Luke Fontenot was loading long-necked bottles of beer in the cooler and didn’t acknowledge me, although I was sure he saw me out of the corner of his eye. Instead, it was his sister, who had the same gold coloring as he, who walked on her cane across the duckboards and asked if she could help me. Her eyes were turquoise, her shiny black hair cut in a pageboy, except it was shaped and curled high up on the cheek, the way a 19205 Hollywood actress might have worn it.
“I think Luke wanted to see me,” I said.
“He’s tied up right now,” she said.
“Tell him to untie himself.”
“Why you want to be bothering him, Mr. Robicheaux? He cain’t do anything about Aim Bertie’s land problems.”

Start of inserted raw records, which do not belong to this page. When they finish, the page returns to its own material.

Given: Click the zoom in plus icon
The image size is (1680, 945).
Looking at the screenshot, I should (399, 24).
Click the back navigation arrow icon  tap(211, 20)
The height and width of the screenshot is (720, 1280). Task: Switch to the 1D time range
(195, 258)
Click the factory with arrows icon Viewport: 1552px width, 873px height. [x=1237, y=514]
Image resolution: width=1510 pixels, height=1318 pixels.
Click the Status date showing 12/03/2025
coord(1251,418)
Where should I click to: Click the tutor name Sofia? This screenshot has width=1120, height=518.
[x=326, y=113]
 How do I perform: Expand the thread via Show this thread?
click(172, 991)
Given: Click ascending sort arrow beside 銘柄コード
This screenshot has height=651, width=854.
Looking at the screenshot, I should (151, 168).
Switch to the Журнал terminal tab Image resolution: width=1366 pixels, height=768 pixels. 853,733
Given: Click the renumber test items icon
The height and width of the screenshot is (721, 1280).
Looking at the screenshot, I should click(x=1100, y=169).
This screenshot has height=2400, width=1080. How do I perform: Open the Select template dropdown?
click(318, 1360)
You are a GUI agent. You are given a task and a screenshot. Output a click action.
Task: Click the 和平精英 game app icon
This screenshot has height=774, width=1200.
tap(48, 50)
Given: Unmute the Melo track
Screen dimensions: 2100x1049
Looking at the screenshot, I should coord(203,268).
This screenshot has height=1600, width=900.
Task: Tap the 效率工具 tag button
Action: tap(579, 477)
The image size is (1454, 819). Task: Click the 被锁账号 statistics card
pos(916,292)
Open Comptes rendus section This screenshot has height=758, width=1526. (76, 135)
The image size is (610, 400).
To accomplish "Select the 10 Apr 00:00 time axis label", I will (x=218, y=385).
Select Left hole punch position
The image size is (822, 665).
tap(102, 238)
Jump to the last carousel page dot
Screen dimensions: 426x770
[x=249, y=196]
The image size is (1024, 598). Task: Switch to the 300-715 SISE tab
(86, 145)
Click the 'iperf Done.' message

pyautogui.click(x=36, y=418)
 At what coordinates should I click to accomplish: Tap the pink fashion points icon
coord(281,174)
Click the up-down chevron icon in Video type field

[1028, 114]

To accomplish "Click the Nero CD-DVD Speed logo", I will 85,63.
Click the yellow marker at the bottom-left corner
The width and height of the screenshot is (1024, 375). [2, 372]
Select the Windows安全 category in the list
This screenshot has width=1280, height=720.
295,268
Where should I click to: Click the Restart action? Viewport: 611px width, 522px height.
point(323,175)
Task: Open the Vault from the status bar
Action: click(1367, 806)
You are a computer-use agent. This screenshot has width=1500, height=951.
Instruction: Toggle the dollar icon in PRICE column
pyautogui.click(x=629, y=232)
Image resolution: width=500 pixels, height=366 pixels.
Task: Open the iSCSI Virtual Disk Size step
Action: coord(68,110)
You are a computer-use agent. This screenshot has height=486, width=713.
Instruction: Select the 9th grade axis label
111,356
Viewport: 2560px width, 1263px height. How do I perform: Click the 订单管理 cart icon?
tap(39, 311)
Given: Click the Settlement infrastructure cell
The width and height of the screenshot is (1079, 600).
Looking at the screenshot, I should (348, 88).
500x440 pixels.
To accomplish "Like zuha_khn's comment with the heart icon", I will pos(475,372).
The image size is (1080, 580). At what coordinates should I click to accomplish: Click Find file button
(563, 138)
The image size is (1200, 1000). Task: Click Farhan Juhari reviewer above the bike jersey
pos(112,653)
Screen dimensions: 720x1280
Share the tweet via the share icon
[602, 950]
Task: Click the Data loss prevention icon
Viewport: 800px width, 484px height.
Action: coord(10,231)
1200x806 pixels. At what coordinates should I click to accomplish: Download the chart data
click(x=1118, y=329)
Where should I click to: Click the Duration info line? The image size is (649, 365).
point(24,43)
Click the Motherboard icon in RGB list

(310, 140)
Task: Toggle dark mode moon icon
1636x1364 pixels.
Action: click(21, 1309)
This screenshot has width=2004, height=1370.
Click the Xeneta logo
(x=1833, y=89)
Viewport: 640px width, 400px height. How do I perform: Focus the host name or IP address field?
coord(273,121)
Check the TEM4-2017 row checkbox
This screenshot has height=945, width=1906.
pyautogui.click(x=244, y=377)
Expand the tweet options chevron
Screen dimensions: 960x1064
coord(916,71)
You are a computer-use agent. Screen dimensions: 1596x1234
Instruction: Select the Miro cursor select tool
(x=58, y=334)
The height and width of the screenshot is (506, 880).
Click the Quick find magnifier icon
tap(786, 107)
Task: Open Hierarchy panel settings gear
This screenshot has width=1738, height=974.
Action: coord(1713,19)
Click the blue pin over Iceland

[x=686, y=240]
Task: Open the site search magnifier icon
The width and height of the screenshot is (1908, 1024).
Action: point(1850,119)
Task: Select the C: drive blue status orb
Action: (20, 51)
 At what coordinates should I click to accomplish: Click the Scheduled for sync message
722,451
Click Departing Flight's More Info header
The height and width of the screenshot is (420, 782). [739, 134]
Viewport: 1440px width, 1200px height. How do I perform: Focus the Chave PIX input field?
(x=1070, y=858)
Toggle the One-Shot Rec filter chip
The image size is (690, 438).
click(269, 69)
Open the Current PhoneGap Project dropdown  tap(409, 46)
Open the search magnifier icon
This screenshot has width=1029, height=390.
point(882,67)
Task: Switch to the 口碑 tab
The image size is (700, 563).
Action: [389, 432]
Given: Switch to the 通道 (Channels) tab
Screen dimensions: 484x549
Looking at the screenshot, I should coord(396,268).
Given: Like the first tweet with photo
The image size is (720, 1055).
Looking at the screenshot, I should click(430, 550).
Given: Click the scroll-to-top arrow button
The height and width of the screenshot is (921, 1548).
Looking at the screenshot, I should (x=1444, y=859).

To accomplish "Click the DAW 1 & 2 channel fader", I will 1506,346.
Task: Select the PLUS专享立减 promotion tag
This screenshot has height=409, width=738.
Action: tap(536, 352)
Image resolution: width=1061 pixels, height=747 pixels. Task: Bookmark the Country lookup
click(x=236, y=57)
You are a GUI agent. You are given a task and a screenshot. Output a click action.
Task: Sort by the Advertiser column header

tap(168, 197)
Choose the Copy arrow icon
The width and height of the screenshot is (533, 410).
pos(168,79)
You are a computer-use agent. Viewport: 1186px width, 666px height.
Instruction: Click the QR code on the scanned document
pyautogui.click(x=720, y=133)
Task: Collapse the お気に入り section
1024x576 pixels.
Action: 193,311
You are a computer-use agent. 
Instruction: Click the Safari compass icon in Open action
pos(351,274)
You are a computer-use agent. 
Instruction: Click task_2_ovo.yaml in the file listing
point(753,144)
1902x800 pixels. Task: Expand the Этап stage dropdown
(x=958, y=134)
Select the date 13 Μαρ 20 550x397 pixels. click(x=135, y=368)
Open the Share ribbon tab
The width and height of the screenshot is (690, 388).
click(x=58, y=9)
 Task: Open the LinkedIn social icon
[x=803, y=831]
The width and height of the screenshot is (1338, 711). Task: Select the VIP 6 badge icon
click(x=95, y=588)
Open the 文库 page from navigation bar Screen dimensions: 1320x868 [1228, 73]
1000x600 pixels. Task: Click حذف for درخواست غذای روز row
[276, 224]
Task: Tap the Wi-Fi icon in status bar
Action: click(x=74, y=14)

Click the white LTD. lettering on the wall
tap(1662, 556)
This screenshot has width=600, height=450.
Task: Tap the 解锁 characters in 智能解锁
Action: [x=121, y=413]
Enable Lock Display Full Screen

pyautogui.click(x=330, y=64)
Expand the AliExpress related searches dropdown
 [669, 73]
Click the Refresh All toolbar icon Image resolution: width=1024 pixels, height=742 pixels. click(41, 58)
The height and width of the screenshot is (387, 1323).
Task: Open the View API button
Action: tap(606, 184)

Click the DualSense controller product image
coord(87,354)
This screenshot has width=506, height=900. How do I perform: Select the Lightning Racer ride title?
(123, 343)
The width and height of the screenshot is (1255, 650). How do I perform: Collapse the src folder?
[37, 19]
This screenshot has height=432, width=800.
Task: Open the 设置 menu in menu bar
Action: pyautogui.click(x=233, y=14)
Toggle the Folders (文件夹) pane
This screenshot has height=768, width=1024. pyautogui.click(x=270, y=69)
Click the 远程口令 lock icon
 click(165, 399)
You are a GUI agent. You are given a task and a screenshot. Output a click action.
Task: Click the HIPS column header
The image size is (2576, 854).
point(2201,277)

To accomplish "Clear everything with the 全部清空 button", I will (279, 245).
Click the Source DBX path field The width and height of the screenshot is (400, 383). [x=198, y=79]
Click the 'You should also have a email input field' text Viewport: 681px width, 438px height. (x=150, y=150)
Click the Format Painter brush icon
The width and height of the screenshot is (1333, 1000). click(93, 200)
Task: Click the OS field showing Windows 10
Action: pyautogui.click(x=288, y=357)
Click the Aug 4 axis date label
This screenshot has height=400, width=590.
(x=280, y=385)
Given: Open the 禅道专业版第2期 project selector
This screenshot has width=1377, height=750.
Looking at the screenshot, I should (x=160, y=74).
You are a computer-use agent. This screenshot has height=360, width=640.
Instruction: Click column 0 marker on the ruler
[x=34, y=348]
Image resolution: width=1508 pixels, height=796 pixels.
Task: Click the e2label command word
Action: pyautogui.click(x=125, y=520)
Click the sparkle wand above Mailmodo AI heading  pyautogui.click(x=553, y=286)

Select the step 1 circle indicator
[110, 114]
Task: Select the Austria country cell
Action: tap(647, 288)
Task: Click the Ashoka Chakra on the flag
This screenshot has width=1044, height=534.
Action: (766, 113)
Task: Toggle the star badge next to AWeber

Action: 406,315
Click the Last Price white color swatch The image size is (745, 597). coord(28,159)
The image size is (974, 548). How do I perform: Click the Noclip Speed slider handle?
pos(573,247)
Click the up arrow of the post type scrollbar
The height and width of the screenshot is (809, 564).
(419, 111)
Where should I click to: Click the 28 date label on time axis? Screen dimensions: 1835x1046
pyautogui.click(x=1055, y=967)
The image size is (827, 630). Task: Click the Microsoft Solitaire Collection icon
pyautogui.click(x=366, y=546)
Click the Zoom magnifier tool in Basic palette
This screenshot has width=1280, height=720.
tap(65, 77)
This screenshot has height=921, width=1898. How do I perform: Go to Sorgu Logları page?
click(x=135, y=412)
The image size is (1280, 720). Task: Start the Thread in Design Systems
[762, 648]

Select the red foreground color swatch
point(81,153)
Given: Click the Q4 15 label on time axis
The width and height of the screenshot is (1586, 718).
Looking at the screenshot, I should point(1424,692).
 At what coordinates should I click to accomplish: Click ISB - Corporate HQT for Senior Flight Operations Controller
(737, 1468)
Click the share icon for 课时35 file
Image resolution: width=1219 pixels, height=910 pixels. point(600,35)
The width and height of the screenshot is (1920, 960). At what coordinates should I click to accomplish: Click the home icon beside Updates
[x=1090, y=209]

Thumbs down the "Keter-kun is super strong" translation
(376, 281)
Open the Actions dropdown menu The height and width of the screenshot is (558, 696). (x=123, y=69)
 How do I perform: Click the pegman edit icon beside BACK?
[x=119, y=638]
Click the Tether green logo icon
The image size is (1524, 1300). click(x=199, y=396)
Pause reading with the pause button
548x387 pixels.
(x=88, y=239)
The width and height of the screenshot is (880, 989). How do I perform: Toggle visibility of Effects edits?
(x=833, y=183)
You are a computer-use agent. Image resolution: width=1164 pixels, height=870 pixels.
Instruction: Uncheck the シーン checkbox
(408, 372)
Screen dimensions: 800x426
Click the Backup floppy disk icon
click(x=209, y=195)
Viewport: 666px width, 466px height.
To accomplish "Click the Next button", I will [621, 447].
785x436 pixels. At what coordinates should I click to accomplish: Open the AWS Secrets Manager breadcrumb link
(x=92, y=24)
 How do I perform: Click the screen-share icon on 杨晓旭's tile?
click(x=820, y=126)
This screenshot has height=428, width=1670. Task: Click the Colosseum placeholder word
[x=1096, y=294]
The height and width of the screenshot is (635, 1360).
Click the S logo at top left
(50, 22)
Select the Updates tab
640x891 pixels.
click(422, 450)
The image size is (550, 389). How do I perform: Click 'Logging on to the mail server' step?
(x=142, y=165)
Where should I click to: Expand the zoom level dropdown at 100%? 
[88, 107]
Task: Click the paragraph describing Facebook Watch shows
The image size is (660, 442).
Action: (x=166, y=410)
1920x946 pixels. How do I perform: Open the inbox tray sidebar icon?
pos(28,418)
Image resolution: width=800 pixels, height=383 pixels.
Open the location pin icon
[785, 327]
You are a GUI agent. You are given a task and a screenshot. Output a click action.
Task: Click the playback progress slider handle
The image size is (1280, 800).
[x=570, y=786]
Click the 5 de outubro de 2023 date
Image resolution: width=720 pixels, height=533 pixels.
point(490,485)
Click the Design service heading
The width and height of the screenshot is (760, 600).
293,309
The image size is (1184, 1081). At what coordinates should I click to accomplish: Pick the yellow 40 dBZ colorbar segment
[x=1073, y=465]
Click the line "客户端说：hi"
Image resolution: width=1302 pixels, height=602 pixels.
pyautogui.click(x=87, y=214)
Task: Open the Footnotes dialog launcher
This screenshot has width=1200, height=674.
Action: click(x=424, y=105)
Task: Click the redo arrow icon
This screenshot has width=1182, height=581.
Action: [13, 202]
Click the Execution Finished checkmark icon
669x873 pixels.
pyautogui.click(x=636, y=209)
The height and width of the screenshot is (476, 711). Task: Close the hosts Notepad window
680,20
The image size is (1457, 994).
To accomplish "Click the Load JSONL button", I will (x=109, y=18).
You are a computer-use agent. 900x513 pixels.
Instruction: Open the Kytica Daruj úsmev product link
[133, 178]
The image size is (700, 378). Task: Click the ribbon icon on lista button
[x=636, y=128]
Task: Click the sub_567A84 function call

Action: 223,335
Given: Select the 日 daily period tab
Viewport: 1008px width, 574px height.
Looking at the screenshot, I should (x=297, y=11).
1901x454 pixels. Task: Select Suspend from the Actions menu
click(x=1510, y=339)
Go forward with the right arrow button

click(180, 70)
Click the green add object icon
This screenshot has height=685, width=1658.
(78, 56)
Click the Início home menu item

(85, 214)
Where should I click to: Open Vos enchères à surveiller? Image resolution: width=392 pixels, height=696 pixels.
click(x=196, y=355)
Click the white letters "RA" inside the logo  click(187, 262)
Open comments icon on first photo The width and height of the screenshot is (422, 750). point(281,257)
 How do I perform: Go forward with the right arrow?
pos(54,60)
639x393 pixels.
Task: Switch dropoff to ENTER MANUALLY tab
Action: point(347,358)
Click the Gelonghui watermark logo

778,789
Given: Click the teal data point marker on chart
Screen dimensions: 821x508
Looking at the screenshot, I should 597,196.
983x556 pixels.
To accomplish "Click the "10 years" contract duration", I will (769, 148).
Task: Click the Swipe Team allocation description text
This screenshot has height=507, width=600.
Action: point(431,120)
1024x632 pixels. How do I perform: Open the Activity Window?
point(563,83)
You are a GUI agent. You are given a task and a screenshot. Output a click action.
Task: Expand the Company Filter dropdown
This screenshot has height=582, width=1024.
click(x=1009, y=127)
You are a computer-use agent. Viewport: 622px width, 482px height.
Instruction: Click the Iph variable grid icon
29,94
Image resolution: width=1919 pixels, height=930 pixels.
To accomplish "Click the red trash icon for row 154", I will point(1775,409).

“I’m sorry, I didn’t get your name.”
“Ruthie Jean.”
“Maybe you’ve got things turned around, Ruthie Jean. I think Luke was out at my house at sunrise Saturday morning. Why don’t you ask him?”
She walked with her cane toward the rear of the bar, and spoke to him while he kept lowering the bottles into the cooler, his face turning from side to side in case a hot bottle exploded in his face, her back turned toward me.
He wiped his hands on a towel and picked up an opened soft drink. When he drank from it he kept the left side of his face turned out of the light.
“I’m sorry Batist gave you a bad time out at my dock,” I said.
“Everybody get cranky with age,” he said.
“What’s up, podna?”
“I need me a part-time job. I thought you might could use somebody at your shop.”
“I should have known that. You walked fifteen miles from town, at dawn, to ask me about a job.”
“I got a ride partway.”
A white man in an oil field delivery uniform went out the back screen door with a black woman who wore cutoff Levi’s and a T-shirt without a bra. She took his hand in hers before they went into one of the tin trailers. Luke’s sister glanced at my face, then closed the wood door on the screen and began sweeping behind where the door had been.
“What happened to your face?” I asked Luke.
“It get rough in here sometime. I had to settle a couple of men down.”
“One of them must have had a brick in his hand.”
He leaned on his arms and took a breath through his nostrils. “What you want?” he said.